■ The records ■

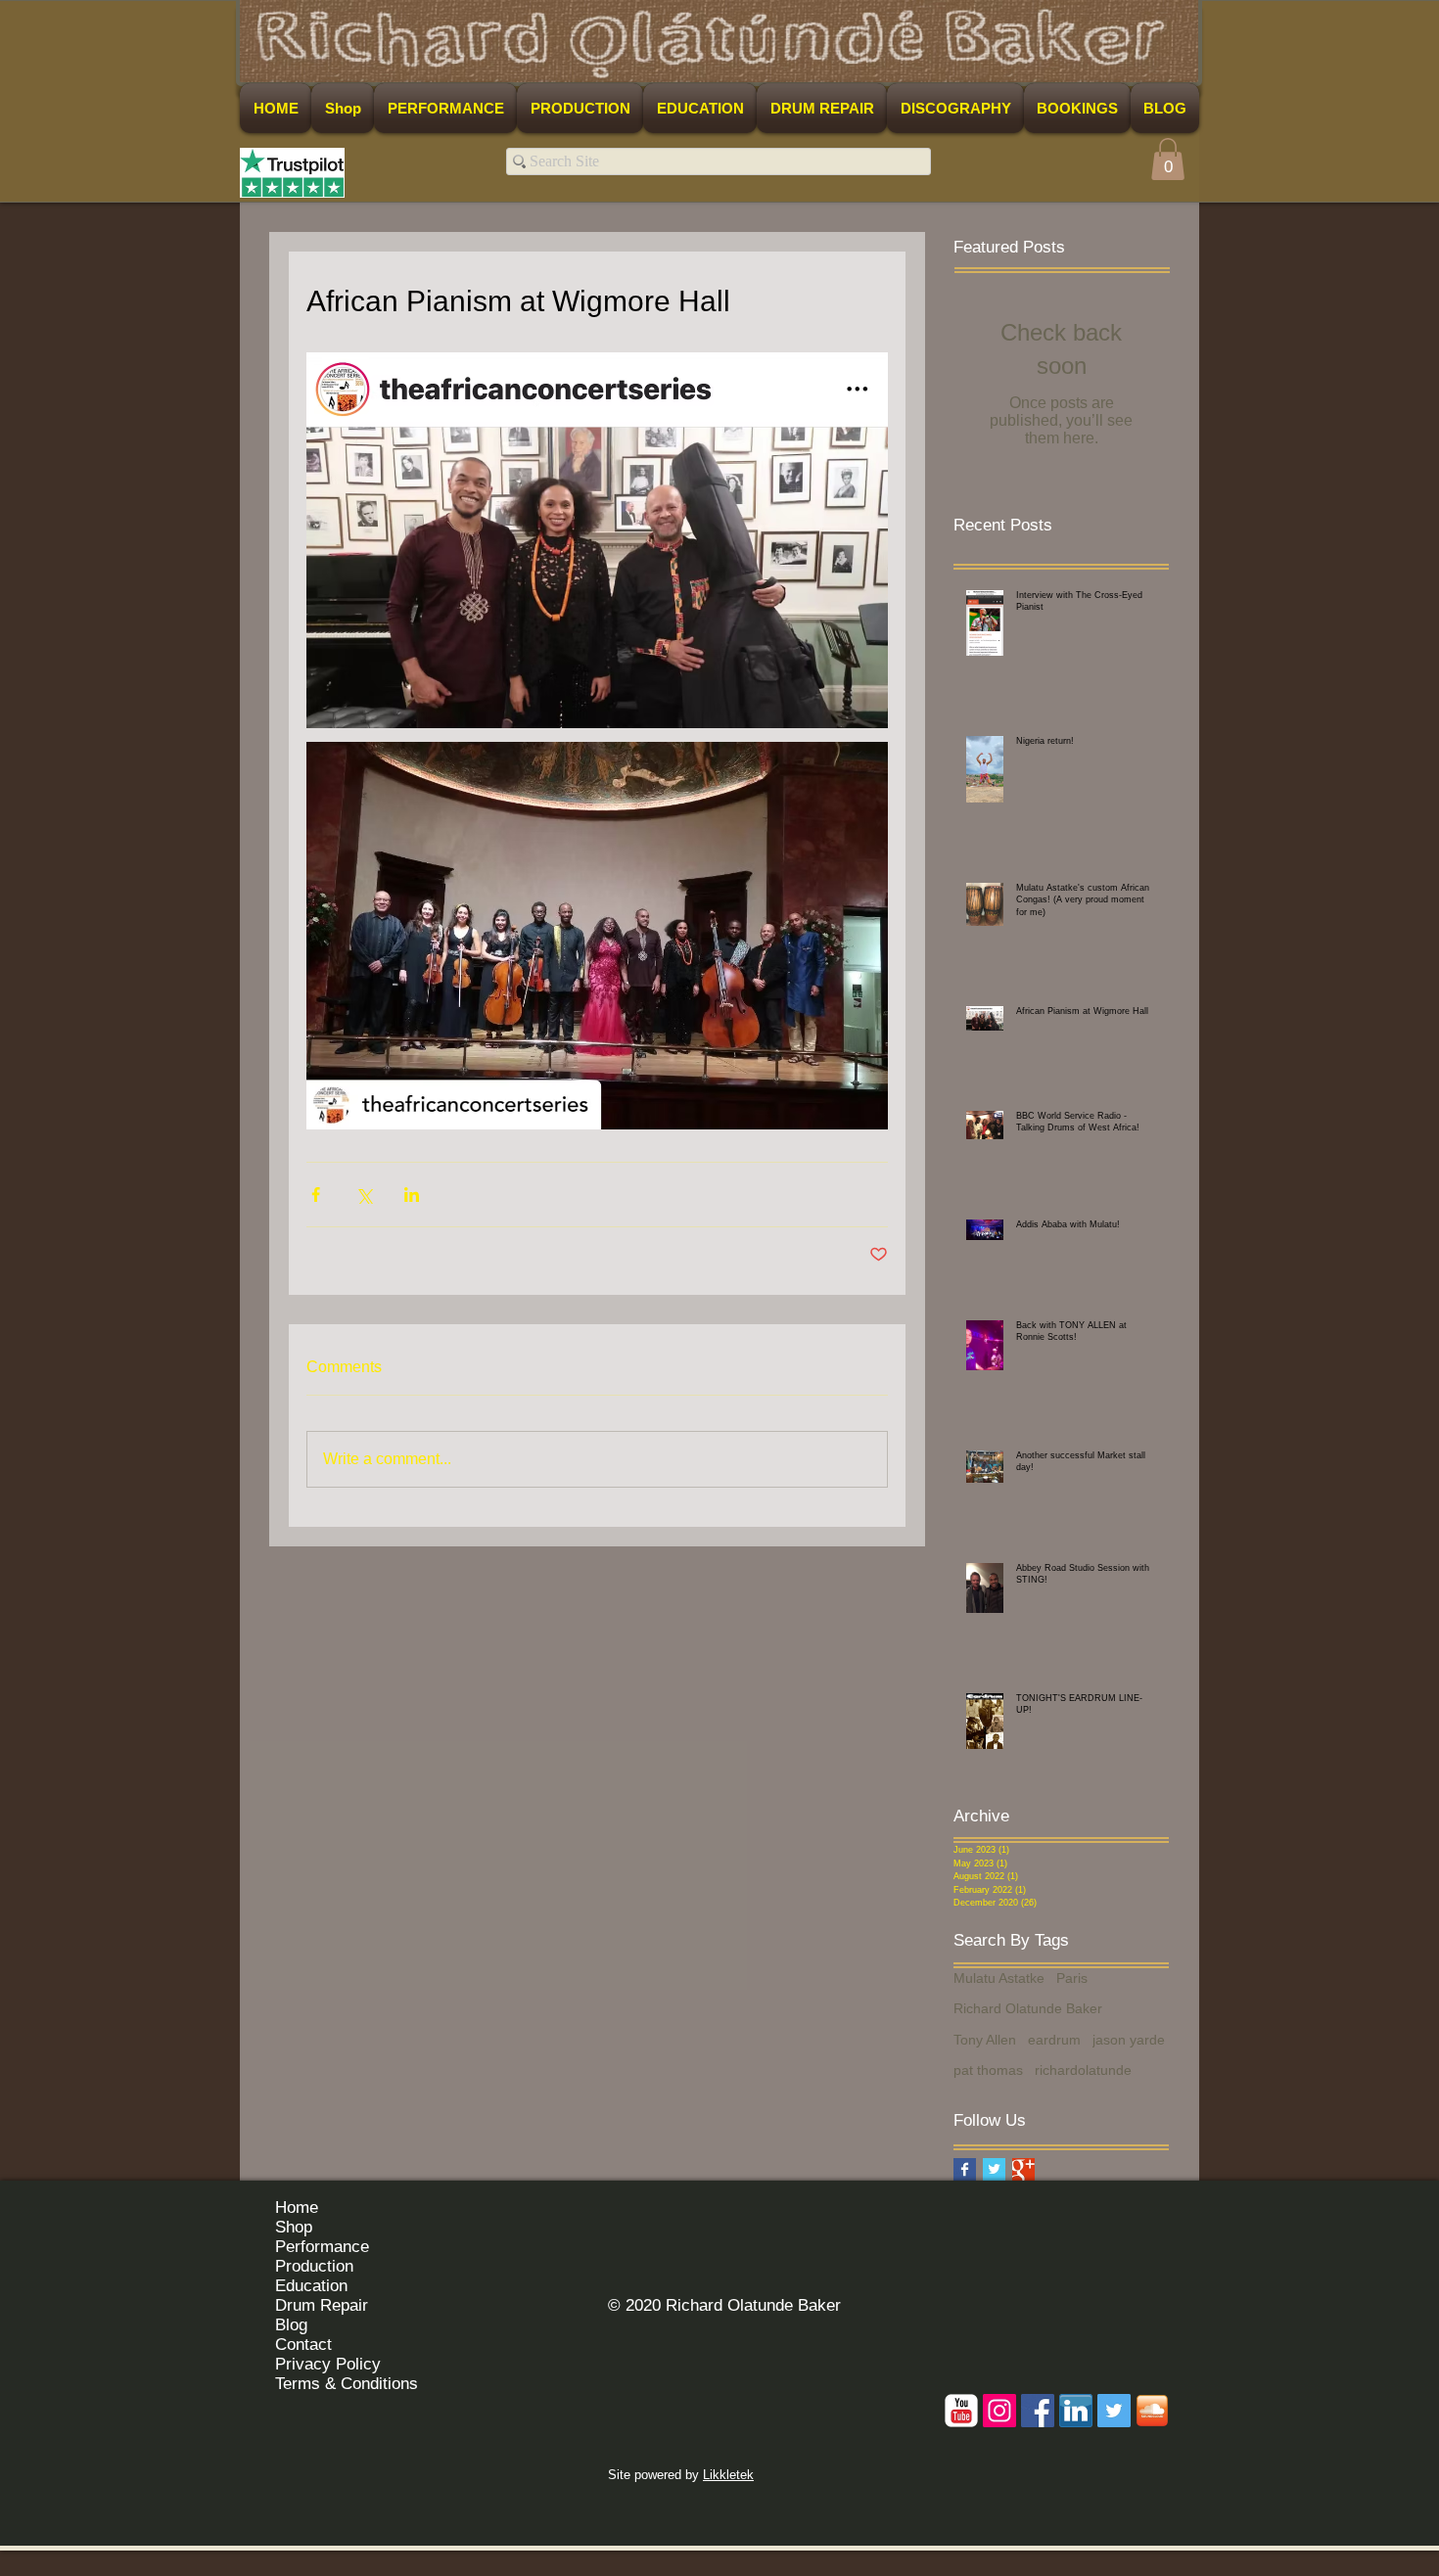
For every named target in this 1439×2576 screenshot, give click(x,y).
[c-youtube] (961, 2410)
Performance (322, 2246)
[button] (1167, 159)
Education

■ What is needed ■
Reproduce the material exactly. Pictures stay out.

■ Exercise response ■
For every named target in this 1439×2576 screenshot, give click(x,y).
[c-youtube] (961, 2410)
Performance (322, 2246)
[button] (1167, 159)
Education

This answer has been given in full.